▸ Work task
Produce a faithful copy of every record below, without the pictures.

▸ Task inputs
↓↓↓

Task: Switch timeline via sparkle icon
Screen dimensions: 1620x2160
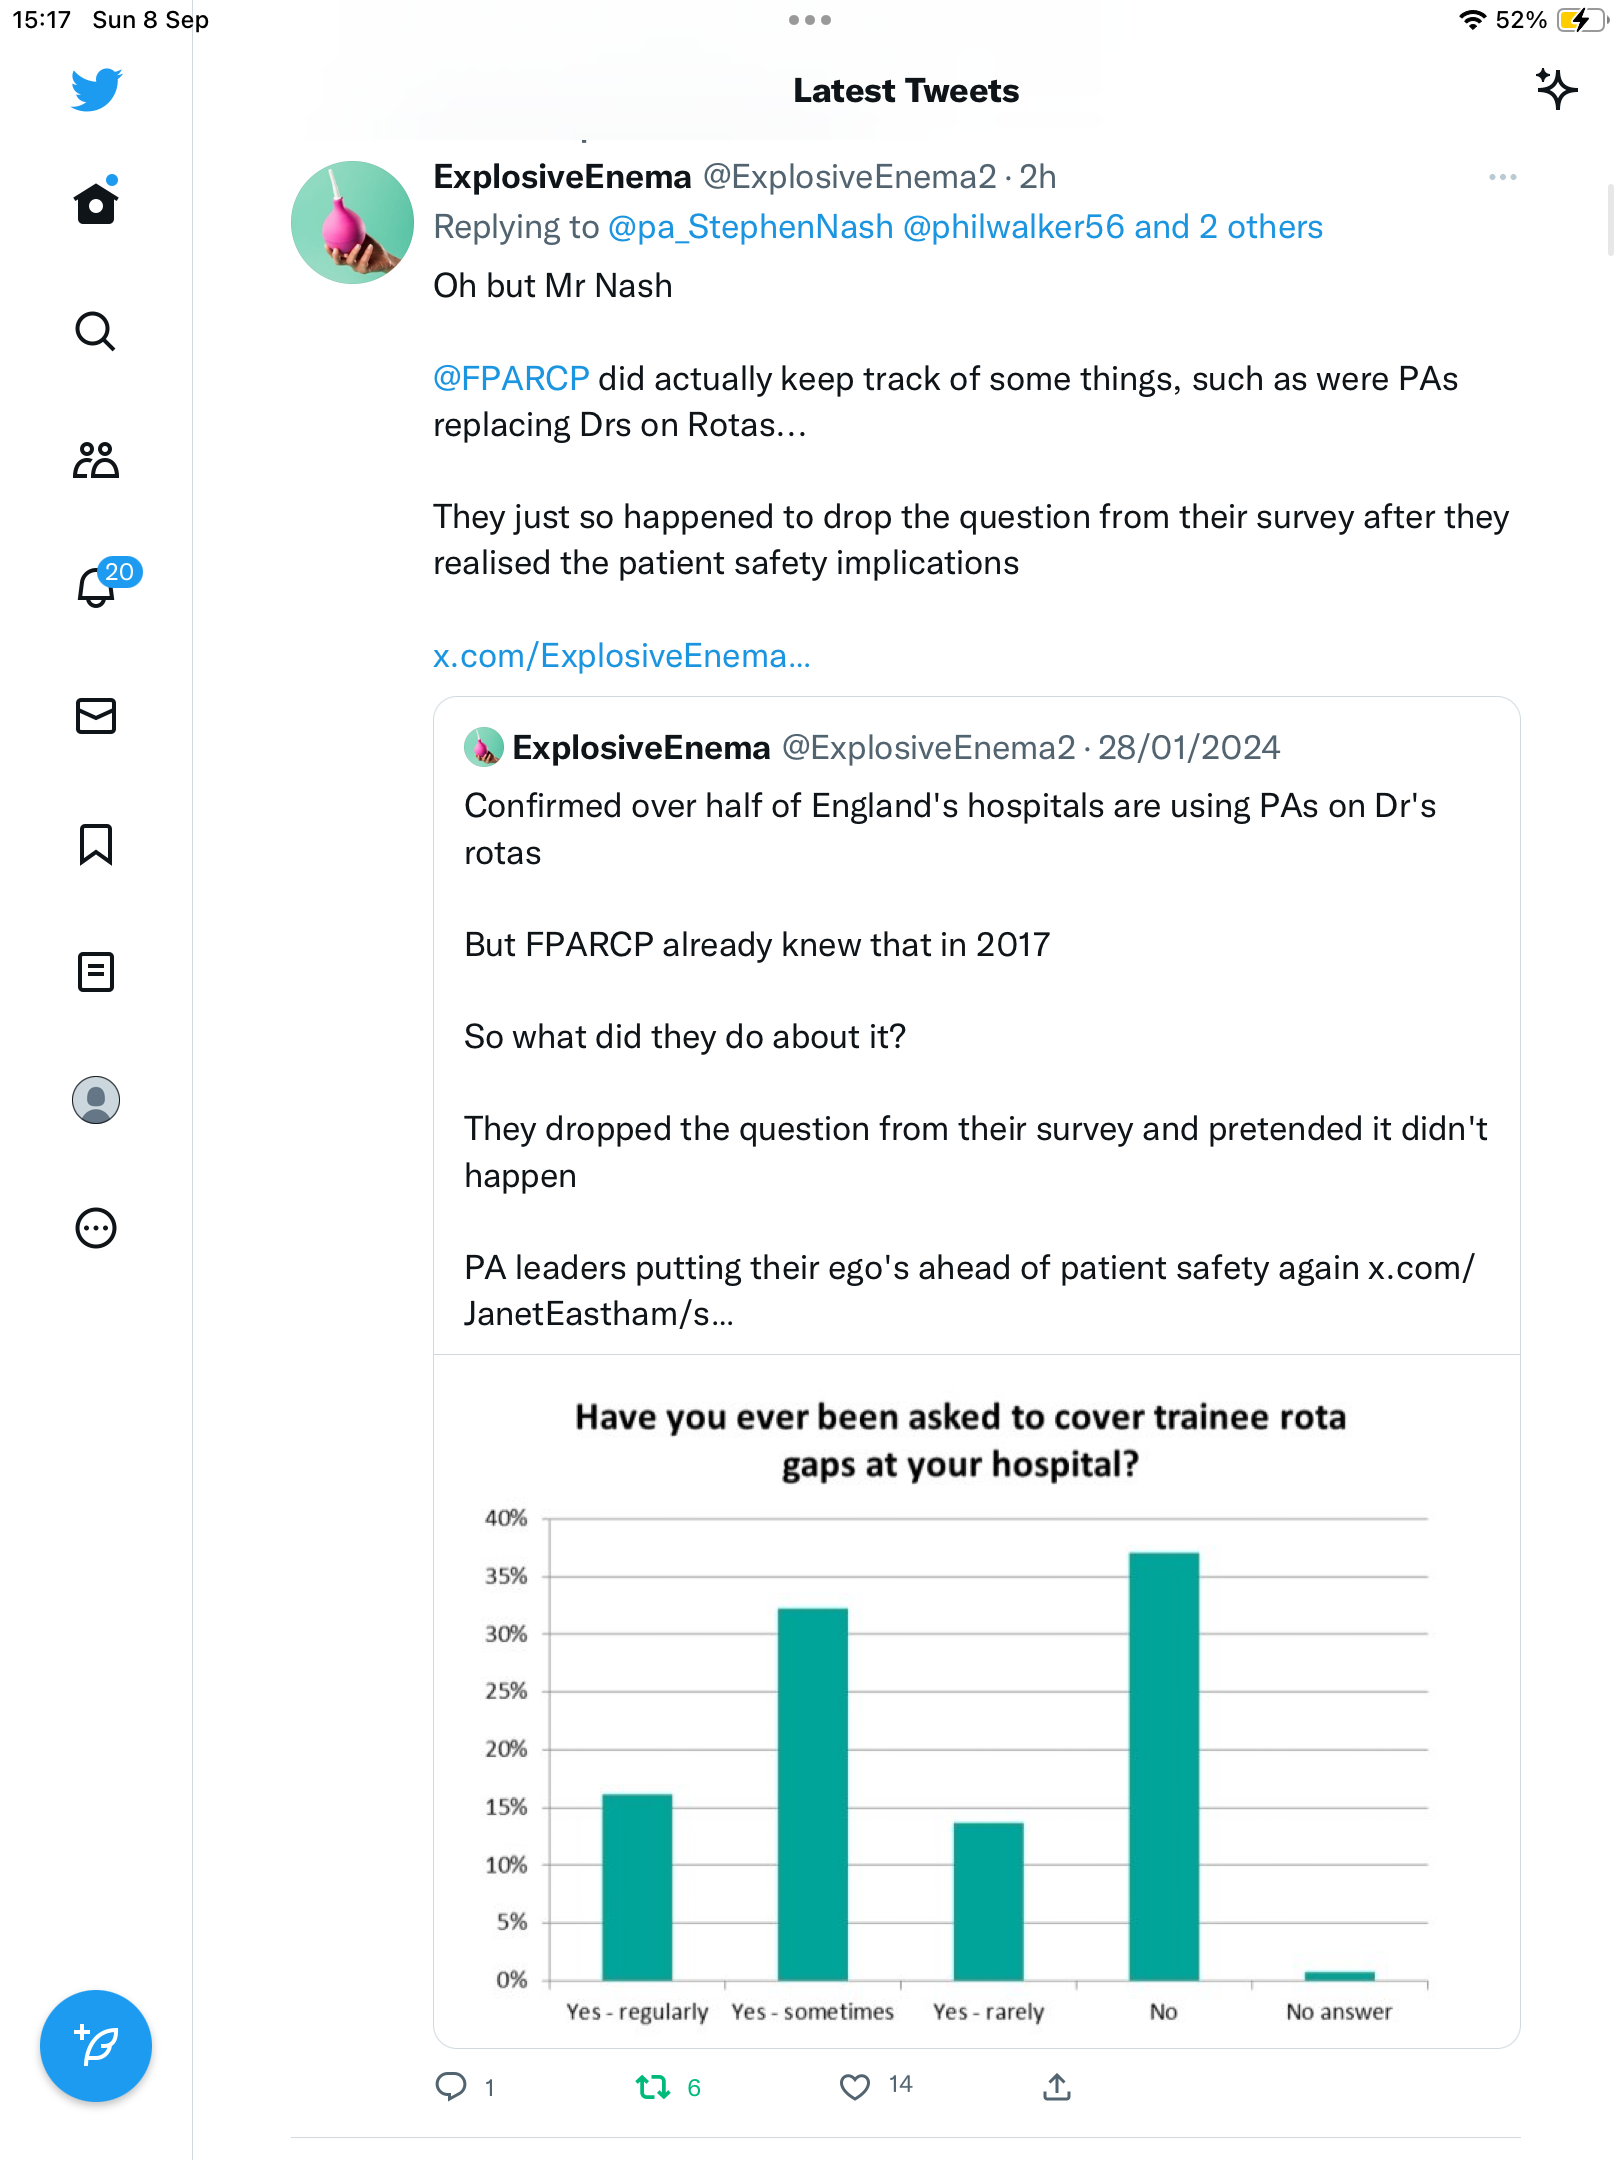Action: tap(1556, 90)
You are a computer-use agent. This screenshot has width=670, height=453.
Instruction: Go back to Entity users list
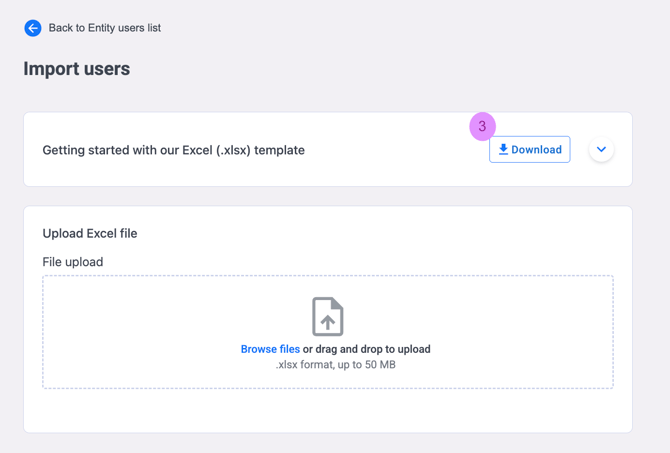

↑↑↑

▸ Written answer
Task: Switch timeline via sparkle icon
Screen dimensions: 1620x2160
Action: tap(1556, 90)
You are a computer-use agent. This screenshot has width=670, height=453.
Instruction: Go back to Entity users list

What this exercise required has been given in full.